++++ Document extract ++++
The bodies of animals (except sponges) are made up of cells organized into tissues, each tissue specialized to some degree to perform specific functions. In most, tissues are organized into even more specialized organs.

Most animals are capable of complex and relatively rapid movement compared to plants and other organisms, and all animals are motile during some stage of life. Most reproduce sexually, by means of differentiated eggs and sperm. Most animals are diploid, meaning that the cells of adults contain two copies of the genetic material. The development of most animals is characterized by distinctive stages, including a zygote, formed by the product of the first few division of cells following fertilization; a blastula, which is a hollow ball of cells formed by the developing zygote; and a gastrula, which is formed when the blastula folds in on itself to form a double-walled structure with an opening to the outside, the blastopore. The cells of animals do not have cell walls.
++++ Record extracts ++++
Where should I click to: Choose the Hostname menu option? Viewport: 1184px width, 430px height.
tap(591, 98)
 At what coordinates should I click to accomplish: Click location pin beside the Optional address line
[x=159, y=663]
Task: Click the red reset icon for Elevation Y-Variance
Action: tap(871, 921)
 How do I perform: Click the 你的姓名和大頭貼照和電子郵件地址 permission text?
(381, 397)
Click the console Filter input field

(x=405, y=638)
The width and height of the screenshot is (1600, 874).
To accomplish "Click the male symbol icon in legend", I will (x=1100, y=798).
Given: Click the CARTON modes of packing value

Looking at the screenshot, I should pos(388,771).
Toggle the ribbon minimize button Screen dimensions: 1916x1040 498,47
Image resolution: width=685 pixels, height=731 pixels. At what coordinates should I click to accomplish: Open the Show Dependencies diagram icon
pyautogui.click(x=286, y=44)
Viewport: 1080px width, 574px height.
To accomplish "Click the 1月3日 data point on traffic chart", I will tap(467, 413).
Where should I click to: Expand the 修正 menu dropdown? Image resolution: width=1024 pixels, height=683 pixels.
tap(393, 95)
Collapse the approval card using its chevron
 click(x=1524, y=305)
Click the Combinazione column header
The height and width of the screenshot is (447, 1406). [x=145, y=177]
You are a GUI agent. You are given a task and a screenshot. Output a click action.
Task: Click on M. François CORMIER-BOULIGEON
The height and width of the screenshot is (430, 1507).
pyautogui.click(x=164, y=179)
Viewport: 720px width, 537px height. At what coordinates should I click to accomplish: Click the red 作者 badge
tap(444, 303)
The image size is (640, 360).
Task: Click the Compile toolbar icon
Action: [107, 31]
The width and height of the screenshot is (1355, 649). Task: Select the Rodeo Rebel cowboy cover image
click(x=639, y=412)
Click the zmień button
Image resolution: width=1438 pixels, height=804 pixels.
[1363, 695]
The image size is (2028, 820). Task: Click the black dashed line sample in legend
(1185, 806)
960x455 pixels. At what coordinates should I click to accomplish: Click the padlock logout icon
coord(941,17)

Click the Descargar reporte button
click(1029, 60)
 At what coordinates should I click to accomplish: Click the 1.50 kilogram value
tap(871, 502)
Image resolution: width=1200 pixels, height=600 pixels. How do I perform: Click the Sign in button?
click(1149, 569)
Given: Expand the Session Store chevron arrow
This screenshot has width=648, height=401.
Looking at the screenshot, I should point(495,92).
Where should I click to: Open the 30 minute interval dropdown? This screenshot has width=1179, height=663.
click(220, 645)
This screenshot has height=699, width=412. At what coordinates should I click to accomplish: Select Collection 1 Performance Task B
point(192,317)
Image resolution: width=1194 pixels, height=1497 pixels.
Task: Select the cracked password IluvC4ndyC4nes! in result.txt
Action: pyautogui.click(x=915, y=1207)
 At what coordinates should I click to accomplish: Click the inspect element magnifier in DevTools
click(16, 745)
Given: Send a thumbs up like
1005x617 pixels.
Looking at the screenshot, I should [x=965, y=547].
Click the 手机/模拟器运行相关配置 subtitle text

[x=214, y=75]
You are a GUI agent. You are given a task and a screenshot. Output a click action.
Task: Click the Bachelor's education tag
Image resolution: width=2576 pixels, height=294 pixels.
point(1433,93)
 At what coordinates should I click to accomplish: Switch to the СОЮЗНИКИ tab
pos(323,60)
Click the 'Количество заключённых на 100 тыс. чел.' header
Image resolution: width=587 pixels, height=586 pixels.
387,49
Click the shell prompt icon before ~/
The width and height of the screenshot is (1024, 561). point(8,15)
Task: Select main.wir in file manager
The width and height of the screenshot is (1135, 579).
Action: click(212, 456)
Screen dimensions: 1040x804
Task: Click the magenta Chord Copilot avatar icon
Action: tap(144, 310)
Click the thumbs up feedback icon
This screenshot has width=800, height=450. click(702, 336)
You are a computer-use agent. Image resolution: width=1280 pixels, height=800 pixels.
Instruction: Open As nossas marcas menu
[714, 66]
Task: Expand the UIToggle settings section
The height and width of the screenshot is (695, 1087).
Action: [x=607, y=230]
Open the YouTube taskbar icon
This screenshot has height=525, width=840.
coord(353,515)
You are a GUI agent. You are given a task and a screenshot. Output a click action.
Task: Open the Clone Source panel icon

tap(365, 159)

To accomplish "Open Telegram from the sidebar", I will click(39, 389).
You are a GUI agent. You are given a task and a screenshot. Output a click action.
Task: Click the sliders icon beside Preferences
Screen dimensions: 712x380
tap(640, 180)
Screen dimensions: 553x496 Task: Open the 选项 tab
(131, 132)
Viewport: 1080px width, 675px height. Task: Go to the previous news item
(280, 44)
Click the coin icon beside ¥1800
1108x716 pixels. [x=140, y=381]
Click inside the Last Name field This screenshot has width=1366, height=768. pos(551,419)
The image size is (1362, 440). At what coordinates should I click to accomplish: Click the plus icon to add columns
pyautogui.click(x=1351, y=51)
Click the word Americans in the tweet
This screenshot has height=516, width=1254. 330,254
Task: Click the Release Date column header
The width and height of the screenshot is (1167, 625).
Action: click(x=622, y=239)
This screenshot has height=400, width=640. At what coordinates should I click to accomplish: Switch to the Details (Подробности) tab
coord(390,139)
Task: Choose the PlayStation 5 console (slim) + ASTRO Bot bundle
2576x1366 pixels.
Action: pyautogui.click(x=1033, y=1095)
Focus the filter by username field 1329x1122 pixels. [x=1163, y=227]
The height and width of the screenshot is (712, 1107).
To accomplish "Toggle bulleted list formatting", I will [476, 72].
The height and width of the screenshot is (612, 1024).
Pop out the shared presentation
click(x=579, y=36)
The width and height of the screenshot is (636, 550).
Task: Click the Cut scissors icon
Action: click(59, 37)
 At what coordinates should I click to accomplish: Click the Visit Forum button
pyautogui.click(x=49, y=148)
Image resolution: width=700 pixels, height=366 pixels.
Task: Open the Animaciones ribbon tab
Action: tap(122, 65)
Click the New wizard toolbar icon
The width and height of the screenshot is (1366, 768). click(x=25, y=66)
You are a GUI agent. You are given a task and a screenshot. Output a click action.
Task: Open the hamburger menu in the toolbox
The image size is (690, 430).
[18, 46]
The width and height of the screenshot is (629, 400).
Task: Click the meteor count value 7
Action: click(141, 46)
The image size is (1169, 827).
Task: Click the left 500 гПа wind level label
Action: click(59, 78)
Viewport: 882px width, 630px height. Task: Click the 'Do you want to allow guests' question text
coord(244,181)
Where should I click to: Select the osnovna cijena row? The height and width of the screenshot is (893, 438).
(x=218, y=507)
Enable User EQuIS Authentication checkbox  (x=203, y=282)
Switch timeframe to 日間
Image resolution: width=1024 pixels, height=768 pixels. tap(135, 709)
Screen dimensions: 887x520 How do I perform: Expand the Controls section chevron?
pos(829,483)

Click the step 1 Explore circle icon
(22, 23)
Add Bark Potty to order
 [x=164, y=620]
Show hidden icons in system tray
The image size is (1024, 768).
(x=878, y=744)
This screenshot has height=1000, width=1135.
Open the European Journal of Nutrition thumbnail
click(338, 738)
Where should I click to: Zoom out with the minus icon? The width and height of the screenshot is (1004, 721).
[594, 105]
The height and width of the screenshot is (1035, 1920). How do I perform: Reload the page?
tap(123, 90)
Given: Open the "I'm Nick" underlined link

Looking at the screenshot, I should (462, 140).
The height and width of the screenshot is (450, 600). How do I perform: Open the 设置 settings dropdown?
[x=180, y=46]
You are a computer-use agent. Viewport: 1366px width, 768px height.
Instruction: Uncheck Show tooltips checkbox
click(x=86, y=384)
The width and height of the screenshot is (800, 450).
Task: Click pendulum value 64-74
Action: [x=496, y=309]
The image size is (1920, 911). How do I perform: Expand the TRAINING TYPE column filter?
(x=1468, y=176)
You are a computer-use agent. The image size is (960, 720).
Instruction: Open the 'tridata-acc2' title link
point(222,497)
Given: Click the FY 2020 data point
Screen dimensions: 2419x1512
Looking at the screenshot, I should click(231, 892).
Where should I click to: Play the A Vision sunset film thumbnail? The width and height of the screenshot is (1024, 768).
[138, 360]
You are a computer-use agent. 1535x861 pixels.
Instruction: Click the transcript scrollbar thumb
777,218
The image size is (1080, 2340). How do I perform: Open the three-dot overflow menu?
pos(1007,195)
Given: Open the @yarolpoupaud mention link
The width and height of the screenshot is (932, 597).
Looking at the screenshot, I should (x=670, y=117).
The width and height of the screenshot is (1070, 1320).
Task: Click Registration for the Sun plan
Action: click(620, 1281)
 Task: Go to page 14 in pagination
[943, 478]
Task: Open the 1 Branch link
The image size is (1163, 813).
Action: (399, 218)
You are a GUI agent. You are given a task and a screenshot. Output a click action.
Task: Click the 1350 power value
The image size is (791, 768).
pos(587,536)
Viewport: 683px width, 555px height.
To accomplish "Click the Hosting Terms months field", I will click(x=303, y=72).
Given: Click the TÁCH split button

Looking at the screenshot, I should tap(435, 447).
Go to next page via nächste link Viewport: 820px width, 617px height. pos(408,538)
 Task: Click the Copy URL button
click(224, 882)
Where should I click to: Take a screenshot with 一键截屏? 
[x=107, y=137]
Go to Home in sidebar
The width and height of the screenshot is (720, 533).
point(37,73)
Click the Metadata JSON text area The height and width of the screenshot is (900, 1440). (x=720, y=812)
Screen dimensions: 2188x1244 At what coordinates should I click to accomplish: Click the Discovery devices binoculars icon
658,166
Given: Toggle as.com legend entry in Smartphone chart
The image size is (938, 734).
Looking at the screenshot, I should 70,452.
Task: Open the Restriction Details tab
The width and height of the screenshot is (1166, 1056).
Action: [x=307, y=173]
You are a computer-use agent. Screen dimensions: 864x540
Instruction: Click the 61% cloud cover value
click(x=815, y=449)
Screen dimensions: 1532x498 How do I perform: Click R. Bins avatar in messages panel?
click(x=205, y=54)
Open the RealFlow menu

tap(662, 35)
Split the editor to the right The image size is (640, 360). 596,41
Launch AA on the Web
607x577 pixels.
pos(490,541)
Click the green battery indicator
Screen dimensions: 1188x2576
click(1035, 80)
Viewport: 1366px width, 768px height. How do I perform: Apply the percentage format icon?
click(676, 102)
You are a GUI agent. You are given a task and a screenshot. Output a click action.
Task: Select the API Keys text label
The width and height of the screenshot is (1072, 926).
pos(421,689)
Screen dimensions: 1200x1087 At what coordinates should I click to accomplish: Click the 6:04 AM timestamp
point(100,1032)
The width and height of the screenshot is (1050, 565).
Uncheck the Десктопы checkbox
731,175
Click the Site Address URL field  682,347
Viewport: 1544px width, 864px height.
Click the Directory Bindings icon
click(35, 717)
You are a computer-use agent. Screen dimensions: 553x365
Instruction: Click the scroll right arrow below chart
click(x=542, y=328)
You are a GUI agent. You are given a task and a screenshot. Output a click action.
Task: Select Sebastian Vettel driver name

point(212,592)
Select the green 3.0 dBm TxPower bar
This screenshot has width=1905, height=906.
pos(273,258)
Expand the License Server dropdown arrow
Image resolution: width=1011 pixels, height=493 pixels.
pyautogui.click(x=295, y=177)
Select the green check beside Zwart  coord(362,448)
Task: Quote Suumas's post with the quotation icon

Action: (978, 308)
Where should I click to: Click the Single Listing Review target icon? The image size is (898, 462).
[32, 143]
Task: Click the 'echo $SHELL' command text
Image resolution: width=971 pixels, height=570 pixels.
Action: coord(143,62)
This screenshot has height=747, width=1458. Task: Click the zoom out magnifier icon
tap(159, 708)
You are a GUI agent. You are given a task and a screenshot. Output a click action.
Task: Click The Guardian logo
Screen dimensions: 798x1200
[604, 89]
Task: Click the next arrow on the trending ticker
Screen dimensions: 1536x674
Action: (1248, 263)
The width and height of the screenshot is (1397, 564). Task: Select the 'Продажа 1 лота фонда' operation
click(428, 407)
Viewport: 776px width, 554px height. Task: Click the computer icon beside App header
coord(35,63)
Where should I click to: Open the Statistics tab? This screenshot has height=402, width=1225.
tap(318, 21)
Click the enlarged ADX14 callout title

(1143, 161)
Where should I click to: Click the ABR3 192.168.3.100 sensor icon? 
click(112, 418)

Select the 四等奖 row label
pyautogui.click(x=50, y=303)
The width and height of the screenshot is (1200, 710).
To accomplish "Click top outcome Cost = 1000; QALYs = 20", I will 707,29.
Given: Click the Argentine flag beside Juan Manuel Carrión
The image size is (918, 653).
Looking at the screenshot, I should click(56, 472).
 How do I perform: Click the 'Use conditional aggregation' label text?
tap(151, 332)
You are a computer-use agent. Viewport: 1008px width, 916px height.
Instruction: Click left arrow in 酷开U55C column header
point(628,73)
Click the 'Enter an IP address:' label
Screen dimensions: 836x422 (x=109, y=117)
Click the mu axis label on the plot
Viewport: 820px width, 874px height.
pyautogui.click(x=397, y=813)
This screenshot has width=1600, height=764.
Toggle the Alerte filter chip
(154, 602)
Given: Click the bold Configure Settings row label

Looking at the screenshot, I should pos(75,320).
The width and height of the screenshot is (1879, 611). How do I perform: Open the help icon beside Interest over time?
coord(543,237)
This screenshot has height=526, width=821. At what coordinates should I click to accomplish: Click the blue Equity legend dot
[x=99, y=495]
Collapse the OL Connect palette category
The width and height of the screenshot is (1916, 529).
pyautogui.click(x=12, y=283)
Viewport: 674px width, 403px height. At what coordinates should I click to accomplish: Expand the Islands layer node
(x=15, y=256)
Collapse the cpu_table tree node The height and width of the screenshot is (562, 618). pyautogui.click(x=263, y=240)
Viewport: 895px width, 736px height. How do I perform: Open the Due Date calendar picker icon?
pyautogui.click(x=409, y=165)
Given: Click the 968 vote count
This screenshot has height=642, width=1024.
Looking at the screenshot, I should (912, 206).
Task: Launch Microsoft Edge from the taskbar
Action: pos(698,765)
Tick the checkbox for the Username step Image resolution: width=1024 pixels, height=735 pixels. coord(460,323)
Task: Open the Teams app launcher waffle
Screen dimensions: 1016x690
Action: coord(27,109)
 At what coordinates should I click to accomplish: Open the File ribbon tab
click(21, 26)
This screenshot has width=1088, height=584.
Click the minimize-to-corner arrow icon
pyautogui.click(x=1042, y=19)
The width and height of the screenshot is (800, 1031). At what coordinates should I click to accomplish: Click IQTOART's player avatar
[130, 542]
++++
## [Required action 1]
In the passage on animal traits, how does a gastrula form, and what does it have that opens to the outside?
## [Required action 2]
In the passage on animal traits, rewrite the part between "The bodies of" and "more specialized organs.", inclusive, putting "body parts" in place of "organs".
## [Required action 3]
Do these statements agree with the passage on animal traits? Answer yes or no for each, and quote the deciding words. (a) All animals are motile at some stage of life. (b) Animal cells have cell walls. (c) The bodies of sponges are made up of cells organized into tissues.

## [Task response 1]
A gastrula forms when the blastula folds in on itself, making a double-walled structure. Its opening to the outside is called the blastopore.

## [Task response 2]
The bodies of animals (except sponges) are made up of cells organized into tissues, each tissue specialized to some degree to perform specific functions. In most, tissues are organized into even more specialized body parts.

## [Task response 3]
(a) Yes: "all animals are motile during some stage of life."
(b) No: "The cells of animals do not have cell walls."
(c) No: "The bodies of animals (except sponges) are made up of cells organized into tissues"